Nach Jahren intensiver und – zumal in Deutschland – äußerst erfolgreicher Forschung befinden wir uns nun in einer Phase, in der neue Nanoprodukte auf den Markt kommen: Tatsächlich gibt es bereits mehrere Hundert Artikel, die synthetische Nanopartikel enthalten, also Teilchen mit Abmessungen im Bereich von millionstel Millimetern. Tennis- und Golfschläger werden durch Nanozusätze im Kunststoff stabiler, Sonnencremes bieten mit Nanopartikeln aus Titandioxid einen besonders guten Schutz vor UV-Strahlung, Textilien wirken mit Silber-Nanoteilchen antimikrobiell, Lebensmittel bleiben dank Nanoverpackungen länger frisch. Druckertoner oder Kolloide, ebenfalls „Nano“, gibt es schon seit Jahren.

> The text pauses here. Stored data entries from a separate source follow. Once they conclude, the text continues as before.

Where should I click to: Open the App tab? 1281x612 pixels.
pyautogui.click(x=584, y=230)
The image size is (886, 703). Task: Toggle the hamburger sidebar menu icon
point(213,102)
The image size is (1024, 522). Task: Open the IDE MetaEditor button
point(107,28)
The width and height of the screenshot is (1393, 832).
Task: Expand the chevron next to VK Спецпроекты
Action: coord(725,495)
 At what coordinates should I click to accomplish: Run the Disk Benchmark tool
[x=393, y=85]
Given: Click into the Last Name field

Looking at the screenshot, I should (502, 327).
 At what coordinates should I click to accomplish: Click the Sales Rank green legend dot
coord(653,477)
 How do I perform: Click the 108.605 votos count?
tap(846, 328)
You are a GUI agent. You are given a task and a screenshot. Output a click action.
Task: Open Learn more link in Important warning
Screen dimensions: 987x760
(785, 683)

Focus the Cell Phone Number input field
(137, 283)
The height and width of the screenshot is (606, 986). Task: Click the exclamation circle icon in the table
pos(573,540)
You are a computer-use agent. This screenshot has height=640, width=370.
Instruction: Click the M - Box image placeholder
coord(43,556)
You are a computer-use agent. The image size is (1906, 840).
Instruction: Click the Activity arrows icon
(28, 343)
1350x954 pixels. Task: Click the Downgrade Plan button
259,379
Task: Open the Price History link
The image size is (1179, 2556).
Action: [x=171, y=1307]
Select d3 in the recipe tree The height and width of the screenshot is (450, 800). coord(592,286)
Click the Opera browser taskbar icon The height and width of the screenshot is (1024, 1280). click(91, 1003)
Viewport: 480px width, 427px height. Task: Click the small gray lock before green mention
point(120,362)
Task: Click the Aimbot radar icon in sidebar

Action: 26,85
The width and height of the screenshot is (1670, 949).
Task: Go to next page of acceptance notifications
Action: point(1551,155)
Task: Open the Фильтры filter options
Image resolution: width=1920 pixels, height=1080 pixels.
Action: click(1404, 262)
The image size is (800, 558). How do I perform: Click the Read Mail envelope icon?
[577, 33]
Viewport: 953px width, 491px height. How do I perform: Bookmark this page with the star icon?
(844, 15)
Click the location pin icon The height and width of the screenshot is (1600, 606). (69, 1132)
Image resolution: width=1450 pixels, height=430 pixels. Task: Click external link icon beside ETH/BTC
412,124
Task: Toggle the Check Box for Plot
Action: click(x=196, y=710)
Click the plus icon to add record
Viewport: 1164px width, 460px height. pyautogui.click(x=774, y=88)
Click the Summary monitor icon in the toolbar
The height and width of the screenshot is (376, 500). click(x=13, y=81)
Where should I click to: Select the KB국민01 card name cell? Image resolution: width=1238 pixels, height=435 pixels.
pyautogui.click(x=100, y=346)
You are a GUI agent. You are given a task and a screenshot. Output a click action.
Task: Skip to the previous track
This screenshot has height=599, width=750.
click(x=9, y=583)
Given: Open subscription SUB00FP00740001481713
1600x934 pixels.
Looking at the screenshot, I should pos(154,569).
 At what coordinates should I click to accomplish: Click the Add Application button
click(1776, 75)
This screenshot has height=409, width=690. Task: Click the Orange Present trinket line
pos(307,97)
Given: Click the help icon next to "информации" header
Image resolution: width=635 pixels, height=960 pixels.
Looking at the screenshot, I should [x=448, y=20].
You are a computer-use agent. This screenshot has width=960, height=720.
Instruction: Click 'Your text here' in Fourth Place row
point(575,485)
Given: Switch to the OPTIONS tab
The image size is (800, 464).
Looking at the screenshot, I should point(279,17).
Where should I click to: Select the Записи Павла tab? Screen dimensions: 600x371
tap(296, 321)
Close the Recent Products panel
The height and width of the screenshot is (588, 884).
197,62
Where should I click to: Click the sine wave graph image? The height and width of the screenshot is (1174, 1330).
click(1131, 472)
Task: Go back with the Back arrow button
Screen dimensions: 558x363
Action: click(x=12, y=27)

Neue Eigenschaften – und neue Risiken
„Nano“ könnte man dadurch kennzeichnen, dass besondere Funktionalitäten aufgrund besonderer Eigenschaften von Materie auf der Skala von Atomen und Molekülen entstehen. Das gilt sowohl für unbelebte als auch für lebende Systeme. Das zunehmende Verständnis von Nanosystemen findet nun erstmals Anwendung im komplexen Bereich von selbstorganisierten, lebenden Systemen, mithin in der Nanomedizin.
So hoch die Potenziale, so groß die Unsicherheiten. Nanoteilchen haben spezifische Stärken, bergen aber auch neue Risiken. So stehen in der Nanomedizin Visionen von winzigen Transportkapseln, die Medikamente zielgenau im Körper absetzen sollen, Fragen gegenüber, was mit den Nanopartikeln nach getaner Arbeit geschieht. Die winzigen Partikel können Zellmembranen durchdringen, sich möglicherweise in Organen anreichern oder im Atemtrakt Entzündungen hervorrufen.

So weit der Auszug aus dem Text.